• [QUOTED PASSAGE]
—————

BEST NEW PROJECT HIGHLY COMMENDED – PONTELAND COMMUNITY PARTNERSHIP FOR THE OLD RAILWAY LINE BRIDLE PROJECT

‘The aim of this project is to improve the environment of the bridleway, which is the old railway track of the 1990s from Ponteland Fire Station to the airport.

‘It is now a treasured route for recreation, dog walkers, cyclists and joggers, whilst still retaining its rural surroundings.

‘The first phase of the project has concentrated on the bridleway between the fire station and Rotary Way, as over the years it has become potholed, waterlogged in places and overgrown at the edges by vegetation that has reduced its accessibility to the local community.

‘The volunteers have litter picked and manually pruned the overgrown vegetation, skimmed the sides of the bridleway and reinstated hardcore as needed and planted trees to fill any gaps in the vegetation.

‘The trees planted will improve the environment by moderating climate, improving air quality, reducing storm water run-off and harbouring wildlife. The wildflower plantings will support pollinators that are reducing in number and they will also provide a habitat for insects and birds.

—————

• [RECORD EXCERPTS]

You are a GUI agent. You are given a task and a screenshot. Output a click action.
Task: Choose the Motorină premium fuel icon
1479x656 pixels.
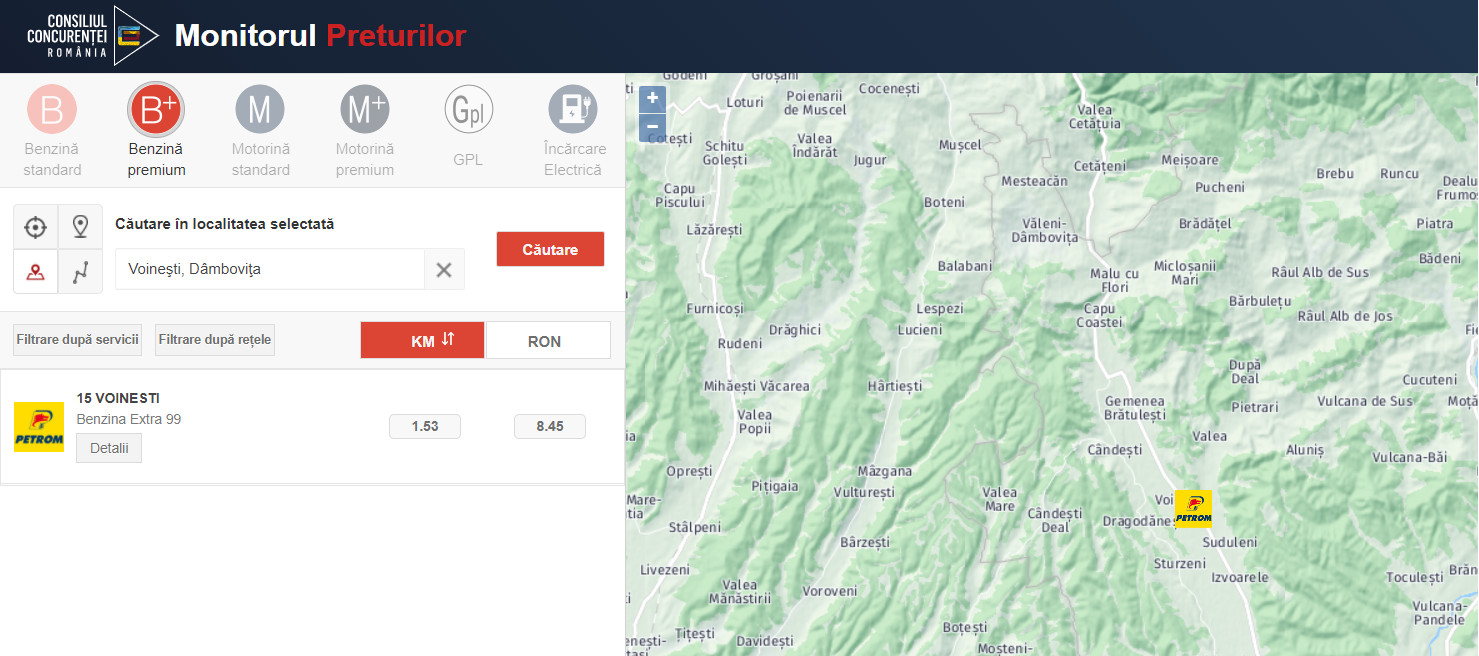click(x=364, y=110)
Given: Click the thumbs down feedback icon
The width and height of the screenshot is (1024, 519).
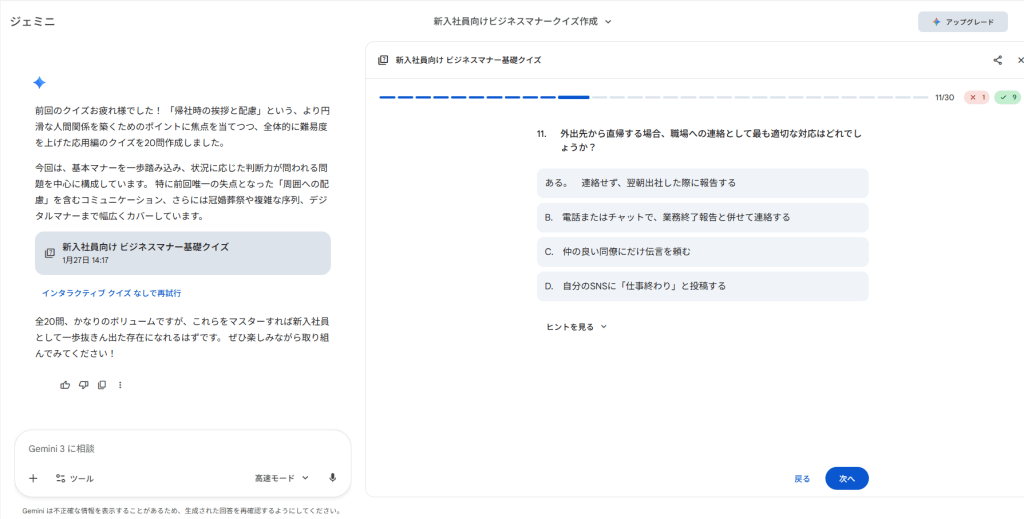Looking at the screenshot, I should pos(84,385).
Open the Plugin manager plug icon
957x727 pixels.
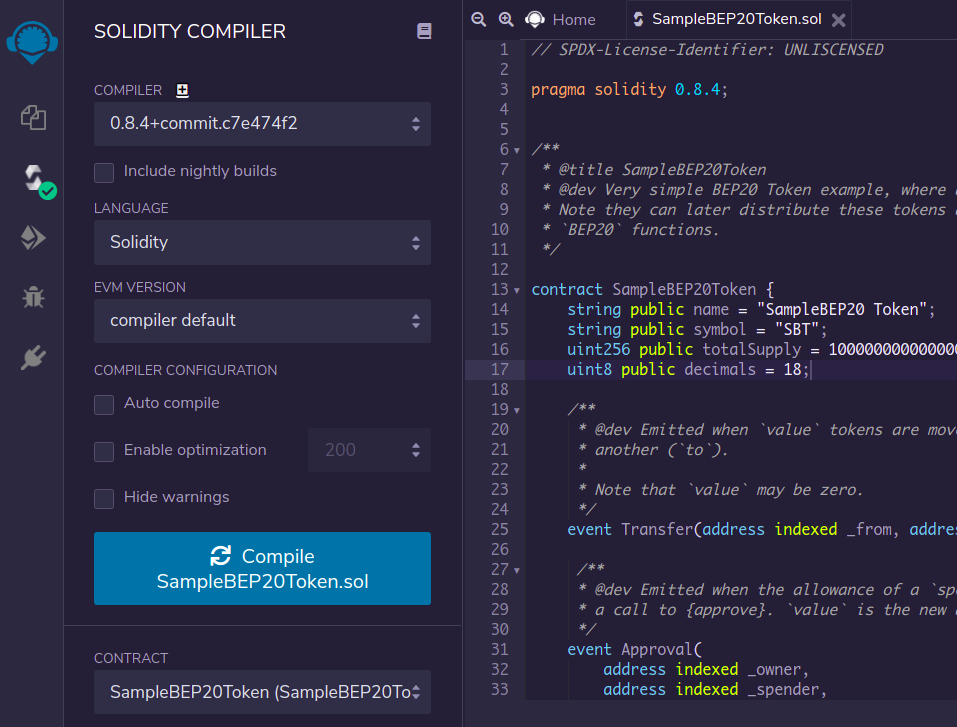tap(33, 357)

—————

• [WORK REQUIRED] Reproduce, word for word, the full citation above for the Ponteland old railway line bridleway project.

• [TASK ANSWER]
BEST NEW PROJECT HIGHLY COMMENDED – PONTELAND COMMUNITY PARTNERSHIP FOR THE OLD RAILWAY LINE BRIDLE PROJECT

‘The aim of this project is to improve the environment of the bridleway, which is the old railway track of the 1990s from Ponteland Fire Station to the airport.

‘It is now a treasured route for recreation, dog walkers, cyclists and joggers, whilst still retaining its rural surroundings.

‘The first phase of the project has concentrated on the bridleway between the fire station and Rotary Way, as over the years it has become potholed, waterlogged in places and overgrown at the edges by vegetation that has reduced its accessibility to the local community.

‘The volunteers have litter picked and manually pruned the overgrown vegetation, skimmed the sides of the bridleway and reinstated hardcore as needed and planted trees to fill any gaps in the vegetation.

‘The trees planted will improve the environment by moderating climate, improving air quality, reducing storm water run-off and harbouring wildlife. The wildflower plantings will support pollinators that are reducing in number and they will also provide a habitat for insects and birds.